WHAT THE TASK ASKS
Wherever the word "options" turns up in a line of the entries, copy that line.

LISTED ENTRIES
BEGIN

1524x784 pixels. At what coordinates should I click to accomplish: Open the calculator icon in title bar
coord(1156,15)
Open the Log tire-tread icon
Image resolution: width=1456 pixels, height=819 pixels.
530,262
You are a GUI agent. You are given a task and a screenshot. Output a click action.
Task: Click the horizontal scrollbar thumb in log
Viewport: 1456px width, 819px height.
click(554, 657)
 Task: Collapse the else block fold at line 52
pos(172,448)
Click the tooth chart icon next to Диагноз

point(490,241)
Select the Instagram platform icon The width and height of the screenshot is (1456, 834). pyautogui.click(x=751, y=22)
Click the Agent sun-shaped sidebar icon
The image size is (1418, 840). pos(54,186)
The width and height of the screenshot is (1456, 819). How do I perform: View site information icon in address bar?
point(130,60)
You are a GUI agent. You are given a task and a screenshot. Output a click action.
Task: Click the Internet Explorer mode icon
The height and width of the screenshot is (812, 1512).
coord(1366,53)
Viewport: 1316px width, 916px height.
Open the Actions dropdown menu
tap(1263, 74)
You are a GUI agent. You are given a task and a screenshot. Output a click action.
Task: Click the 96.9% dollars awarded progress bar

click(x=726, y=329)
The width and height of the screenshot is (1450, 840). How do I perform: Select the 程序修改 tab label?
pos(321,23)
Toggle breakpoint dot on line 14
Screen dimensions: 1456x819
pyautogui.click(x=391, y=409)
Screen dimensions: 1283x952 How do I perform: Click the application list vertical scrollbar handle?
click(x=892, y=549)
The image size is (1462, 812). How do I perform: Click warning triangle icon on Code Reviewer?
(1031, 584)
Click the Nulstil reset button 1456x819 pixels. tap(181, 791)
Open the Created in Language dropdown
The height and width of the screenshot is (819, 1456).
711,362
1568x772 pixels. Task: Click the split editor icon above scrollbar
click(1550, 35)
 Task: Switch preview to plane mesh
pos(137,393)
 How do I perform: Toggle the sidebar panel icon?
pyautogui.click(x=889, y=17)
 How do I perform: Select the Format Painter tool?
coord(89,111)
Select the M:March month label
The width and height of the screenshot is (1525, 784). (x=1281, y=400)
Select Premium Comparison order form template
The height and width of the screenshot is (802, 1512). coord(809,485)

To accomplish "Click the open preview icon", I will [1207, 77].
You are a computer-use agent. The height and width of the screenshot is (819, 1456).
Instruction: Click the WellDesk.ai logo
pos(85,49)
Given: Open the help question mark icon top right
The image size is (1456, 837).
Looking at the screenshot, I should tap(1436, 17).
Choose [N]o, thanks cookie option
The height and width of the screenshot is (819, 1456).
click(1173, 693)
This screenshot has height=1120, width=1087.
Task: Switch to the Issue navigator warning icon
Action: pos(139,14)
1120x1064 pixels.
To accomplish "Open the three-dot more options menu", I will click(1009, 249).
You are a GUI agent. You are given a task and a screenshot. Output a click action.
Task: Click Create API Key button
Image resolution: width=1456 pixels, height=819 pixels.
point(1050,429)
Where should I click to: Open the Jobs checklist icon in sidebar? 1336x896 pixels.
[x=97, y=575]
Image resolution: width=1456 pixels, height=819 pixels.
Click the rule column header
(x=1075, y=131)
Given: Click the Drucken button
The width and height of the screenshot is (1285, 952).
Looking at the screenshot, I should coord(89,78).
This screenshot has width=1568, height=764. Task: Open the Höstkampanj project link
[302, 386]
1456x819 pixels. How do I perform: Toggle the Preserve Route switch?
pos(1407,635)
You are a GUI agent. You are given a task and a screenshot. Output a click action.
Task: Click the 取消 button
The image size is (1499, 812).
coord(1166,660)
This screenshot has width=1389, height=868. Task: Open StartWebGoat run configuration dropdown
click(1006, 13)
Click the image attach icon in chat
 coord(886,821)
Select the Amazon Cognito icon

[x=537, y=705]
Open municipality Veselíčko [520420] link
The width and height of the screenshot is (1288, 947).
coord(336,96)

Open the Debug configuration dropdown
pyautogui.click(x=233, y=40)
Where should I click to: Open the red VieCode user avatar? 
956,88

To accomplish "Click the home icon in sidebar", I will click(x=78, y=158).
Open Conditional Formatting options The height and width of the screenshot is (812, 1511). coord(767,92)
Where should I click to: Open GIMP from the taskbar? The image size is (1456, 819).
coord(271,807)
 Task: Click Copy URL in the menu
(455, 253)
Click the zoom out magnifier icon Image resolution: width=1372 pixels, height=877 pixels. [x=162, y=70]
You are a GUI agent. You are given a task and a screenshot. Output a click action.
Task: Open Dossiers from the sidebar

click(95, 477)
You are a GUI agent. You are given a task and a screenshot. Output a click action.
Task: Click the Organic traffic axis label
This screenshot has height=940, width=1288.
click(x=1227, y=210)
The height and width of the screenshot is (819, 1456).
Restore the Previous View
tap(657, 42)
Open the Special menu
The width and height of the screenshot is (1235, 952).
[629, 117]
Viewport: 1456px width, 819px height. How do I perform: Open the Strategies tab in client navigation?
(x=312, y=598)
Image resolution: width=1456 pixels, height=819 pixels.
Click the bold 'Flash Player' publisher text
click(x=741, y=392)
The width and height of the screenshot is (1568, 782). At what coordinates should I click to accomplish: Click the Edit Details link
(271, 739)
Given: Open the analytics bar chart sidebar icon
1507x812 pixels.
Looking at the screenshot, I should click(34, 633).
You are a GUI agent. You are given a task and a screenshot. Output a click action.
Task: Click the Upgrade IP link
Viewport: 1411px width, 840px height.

END

RESULT OF THE TASK
To accomplish "Open the three-dot more options menu", I will click(1009, 249).
Open Conditional Formatting options The height and width of the screenshot is (812, 1511). coord(767,92)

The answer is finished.